> **Extract to read**
......

And the descendants of this Inga Yupangue were called from
then on till now Capac aillo Inga Yupanque Haguaynin which
says the lineage of descending kings and grandchildren of
Inga Yupangue and these are the most exalted and have the
most among those of Cuzco that no one from another lineage
and these are the ones who were commanded to wear two feathers
on the head.
To be of the lineage of the Incas conceded a lot of prestige
and privileges. Those of the lineage of Pachacutec, for
this reason, were distinguished from the rest. The other
Cuzco lineages were their "peers" but maintained
only the dignities of their ancestry, without acquiring
any other privilege except status. The wife of Pachakutec
is described by Juan de Betanzos in Chapter 17.
The cult of the dead Inca
According to Betanzos in chapter 32, "the mummified
body of Pachacutec was in a town known as Patallacta, from
where it was carried in a litter to the city of Cuzco for
certain important ceremonies. On such occasions it was exhibited
in the house of the Sun, or Qoricancha, together with the
mummies of the rest of the Incas, making them participate
in them as if they were alive, pretending that they taked
with him. One part of the ritual included sings which repeated
the deeds he performed in life, in wars as well as in his
public works. Likewise, they changed his clothing and they
served him food and drink the in the same way as when he
was alive. "

......

> **Supplied information**
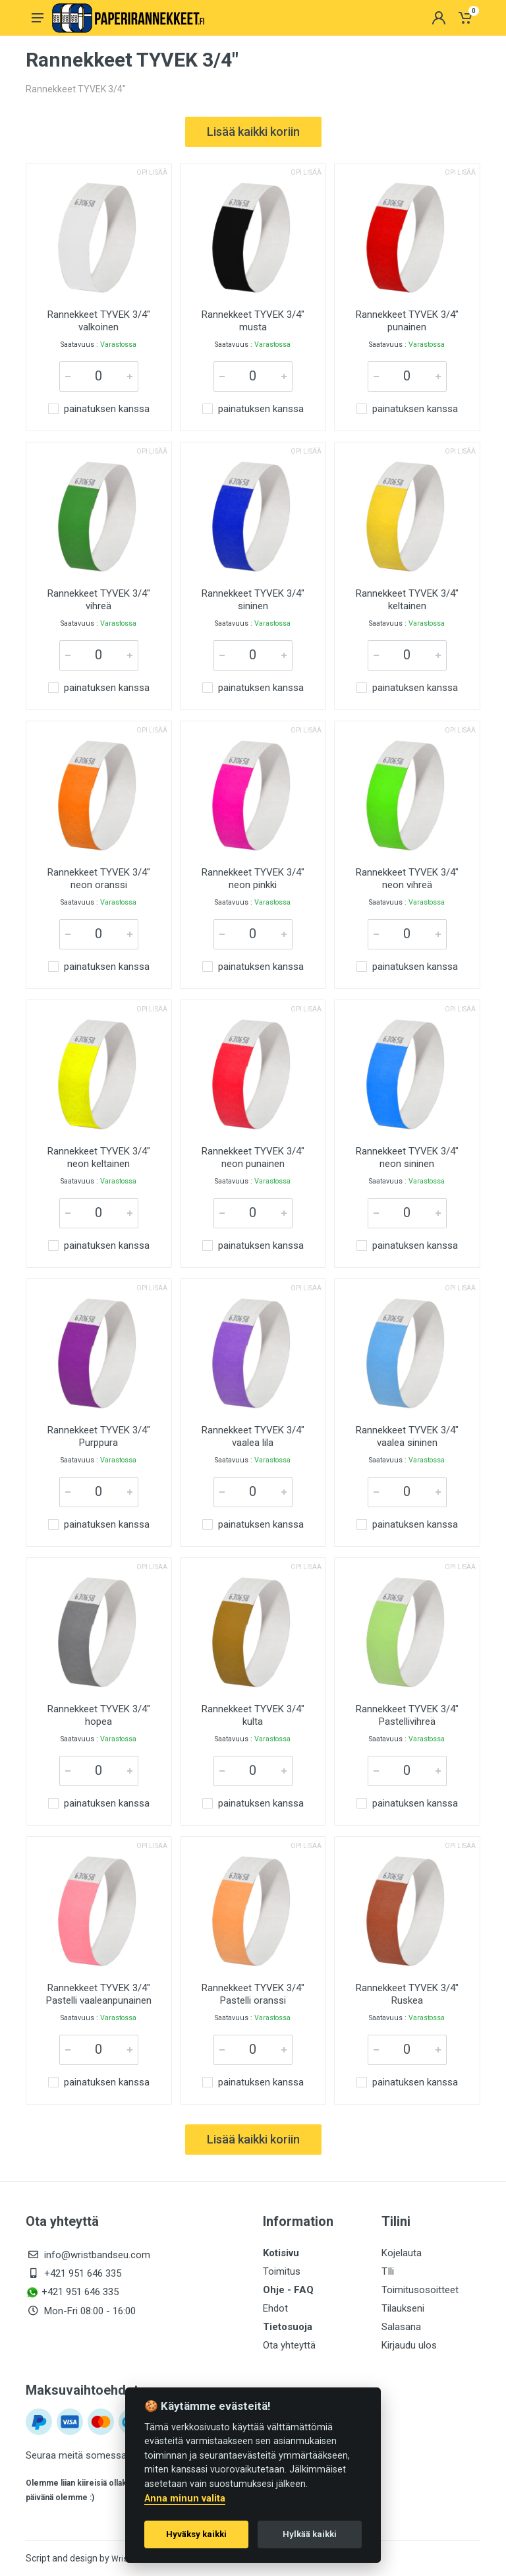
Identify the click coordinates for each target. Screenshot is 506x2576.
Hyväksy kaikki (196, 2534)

......

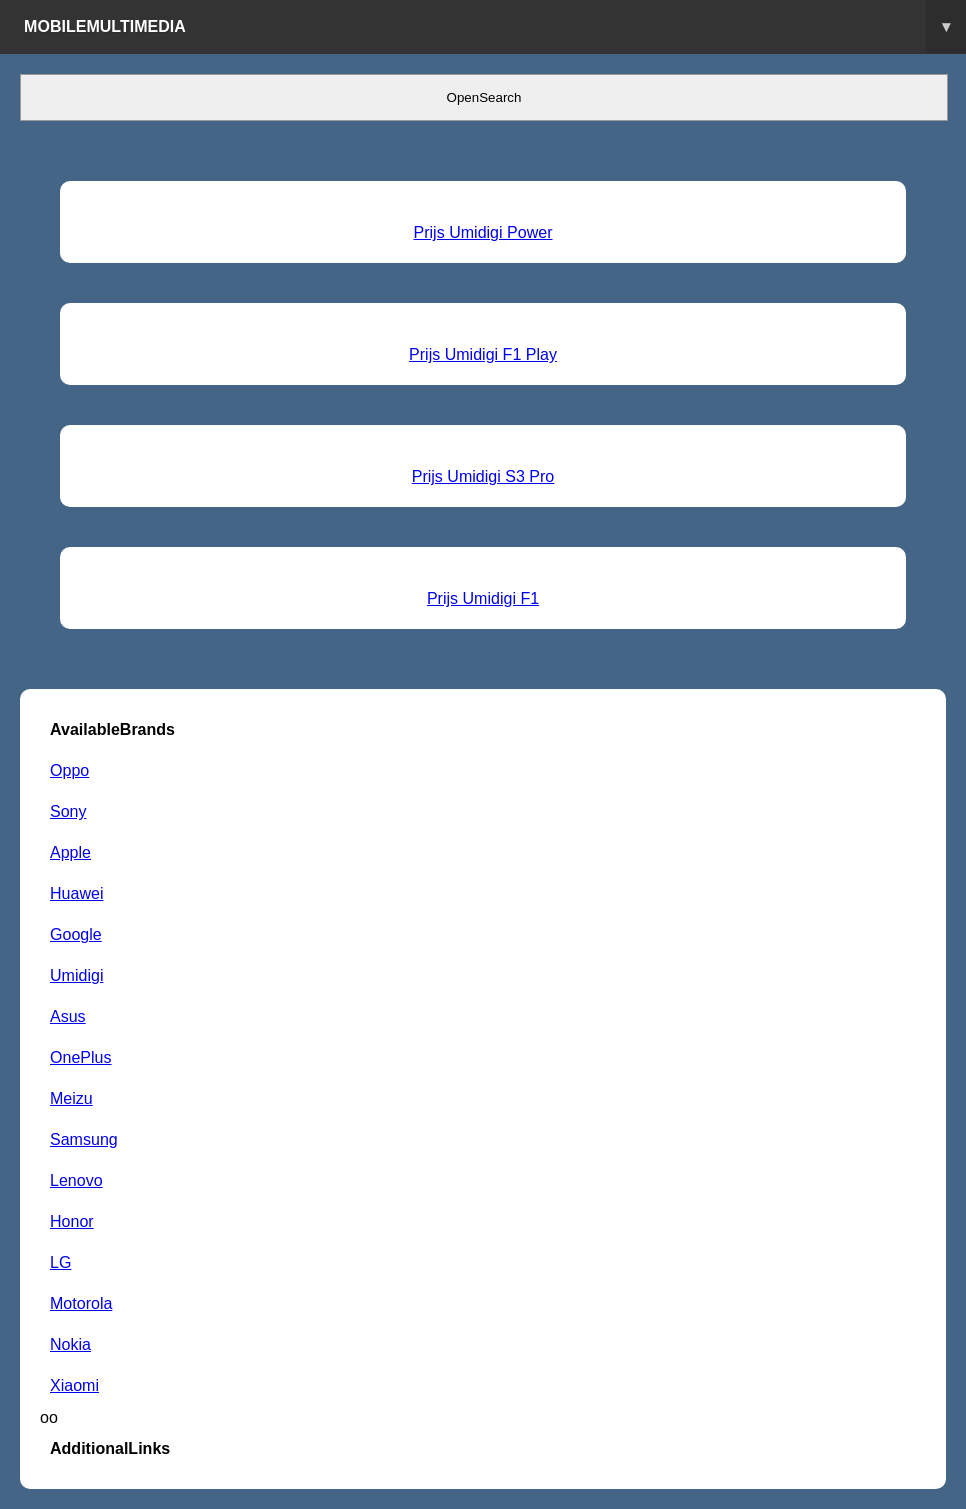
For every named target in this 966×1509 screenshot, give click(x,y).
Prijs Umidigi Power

......

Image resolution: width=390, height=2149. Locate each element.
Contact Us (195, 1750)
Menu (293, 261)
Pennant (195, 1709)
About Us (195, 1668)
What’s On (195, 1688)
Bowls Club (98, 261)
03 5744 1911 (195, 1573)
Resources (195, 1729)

......

> **Given instruction A**
List every place named in the passage on Inca lineage and the cult of the dead Inca.
> **Given instruction B**
Reproduce the records starting at the line that contains "Image resolution: width=390, height=2149." and ending at the line that contains "Resources (195, 1729)".

> **Expected answer A**
Cuzco
Patallacta
Qoricancha

> **Expected answer B**
Image resolution: width=390, height=2149. Locate each element.
Contact Us (195, 1750)
Menu (293, 261)
Pennant (195, 1709)
About Us (195, 1668)
What’s On (195, 1688)
Bowls Club (98, 261)
03 5744 1911 (195, 1573)
Resources (195, 1729)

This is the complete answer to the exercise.